**** Data for this task

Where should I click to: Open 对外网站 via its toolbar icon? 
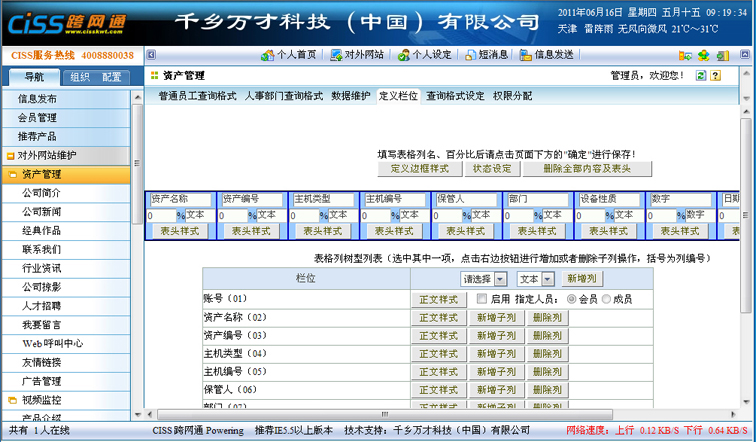tap(338, 55)
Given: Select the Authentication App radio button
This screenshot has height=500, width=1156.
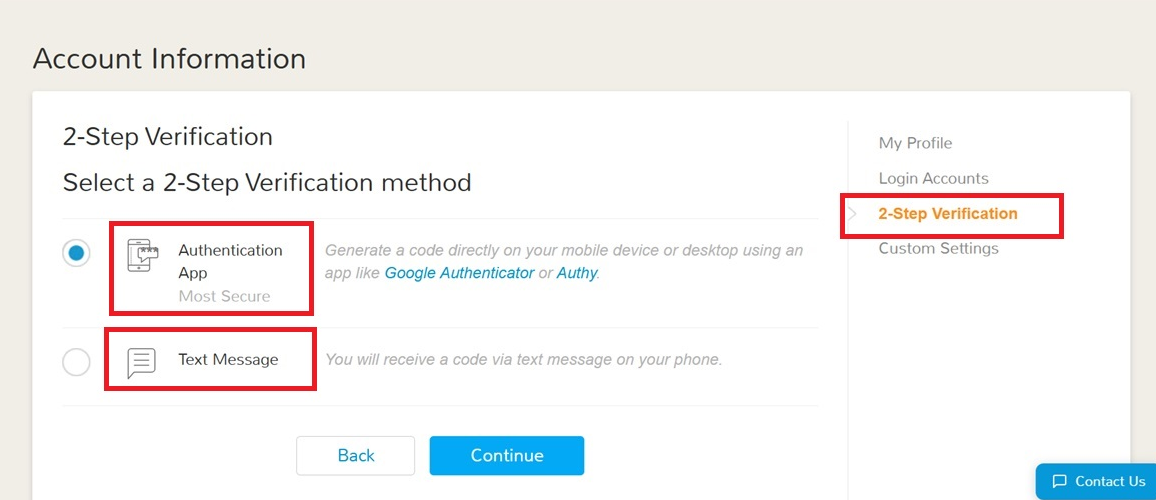Looking at the screenshot, I should pyautogui.click(x=77, y=254).
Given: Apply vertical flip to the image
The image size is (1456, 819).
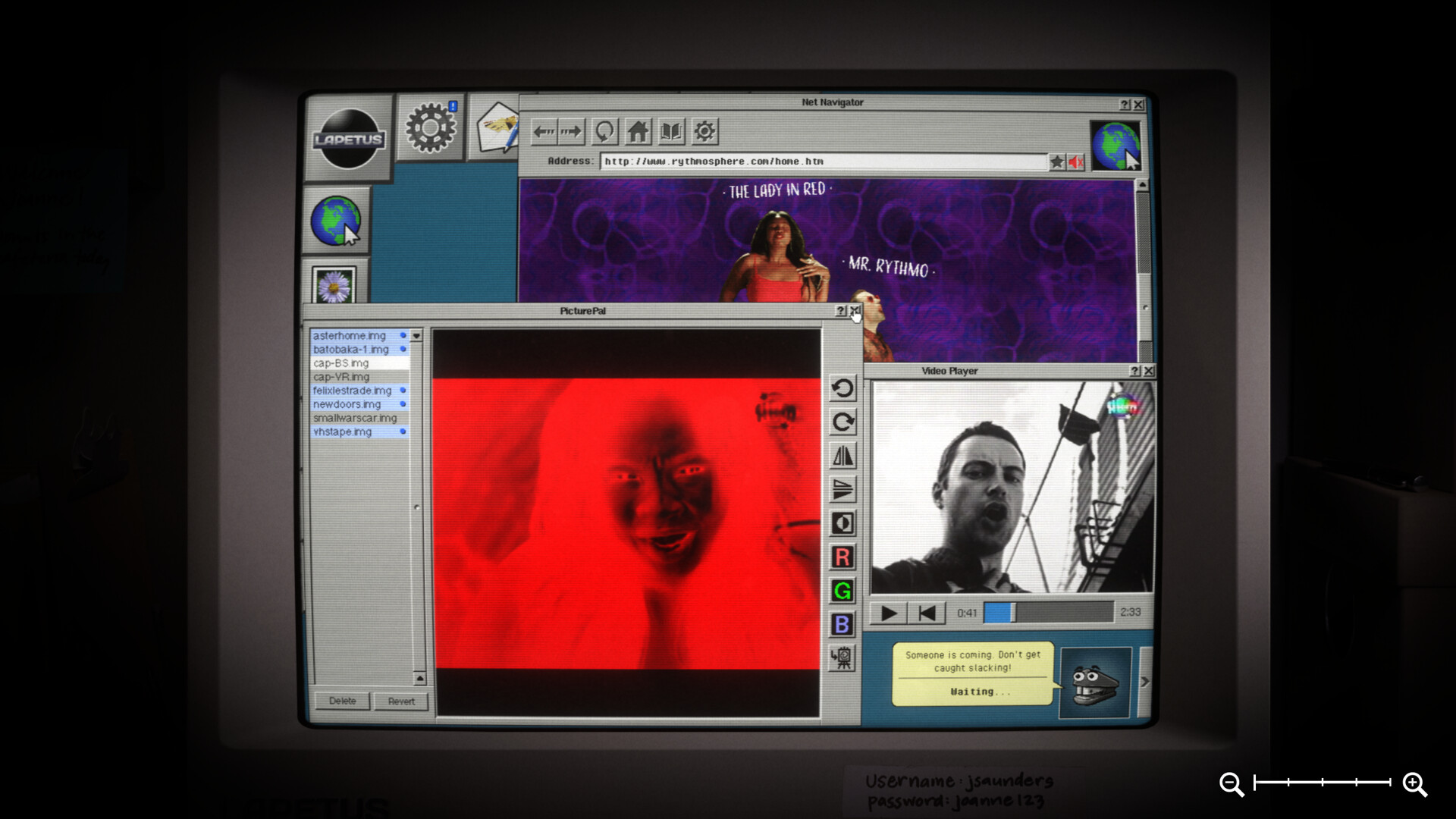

********

**Given exercise**
Print the material from the line containing "Given: Select the" through the end, reproducing every line as it appears, but leave out the pictures.

**Task answer**
Given: Select the Authentication App radio button
This screenshot has height=500, width=1156.
Looking at the screenshot, I should pyautogui.click(x=77, y=254).
Given: Apply vertical flip to the image
The image size is (1456, 819).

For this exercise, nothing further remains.